Initiated by homeland legends Chocolate Puma and consistently hailed as one of Dutch House music’s longest-standing heavyweights to date, Luke’s scattered discography is full of studio releases, remixes and off-the-cuff bootlegs. His genre-jumping diversity means the technical DJ continuously re-invents himself every few years, with his latest track Pogo being a prime example.

“I keep trying to stay unique,” Luke says, as he relaxes back into the black and white leather sofa in the hotel reception waiting area. “I’m the type of person who can’t do the same thing for three or four years, so every so often I re-invent myself.”

But it’s not just for the DJ and producer’s own satisfaction that he has to constantly be across the board when it comes to his music.

“When I got into this style of music in the Nineties, it was all the same whether it was Trap, Club, Dance, etc – it was all called House.

“Now it’s very different,” he continues, “there are sub-genres, sub-sub genres, people like specific things and that means as a DJ I have to appeal to a new and upcoming generation.”

I can tell from the look in Luke’s eyes that he knows exactly what I’m going to ask next. His brain begins to prepare an answer but what he says isn’t the average media-trained response.

“EDM is a dirty word for the more commercial tracks out there,” Luke says, quickly trying to finish his sentence, “but I don’t mind it being commercial.” He takes another swig from his glass. “Especially in America right now, everyone understands ‘EDM’ where as five years ago they would look at you funny if you played House music. I remember Lil’ Louis’ French Kiss going mainstream without a vocal back in the Nineties and although people might call them ‘sell-outs’ it helps because the bigger the commercial scene the bigger the underground scene gets – it’s still the same family.”

Leaping from his own diverse peak-timers to upfront house gems alongside underground favorite-turned-wife Gina Turner, the consistent development of his own Mixmash imprint has seen Luke give back and share his success.

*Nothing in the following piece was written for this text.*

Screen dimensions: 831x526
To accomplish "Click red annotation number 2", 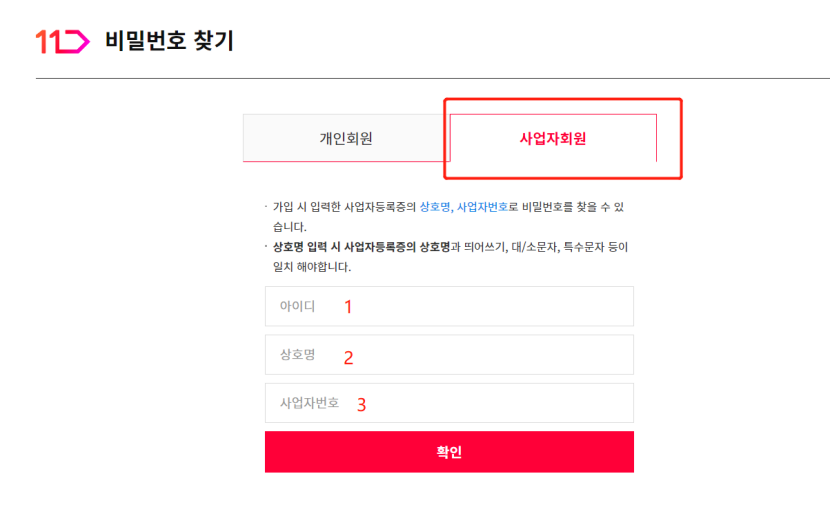I will 348,357.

With 40 kids, known as the ‘Luke Army, signed to his own publishing agency, the recently married DJ is on a mission to discover and train up and coming young producers.

“When I was a young DJ, apart from my two mentors Chocolate Puma, I found DJs were arrogant,” Luke says bluntly.

“I couldn’t go anywhere with my questions so I made a promise to myself that if I made a name for myself I would be the mentor that I was looking for. A guy like Avicii would stalk me with five tracks a week and I would give feedback, telling them ‘this works’, ‘this doesn’t’ and from that the likes of AN21 and Bingo Players have arrived.”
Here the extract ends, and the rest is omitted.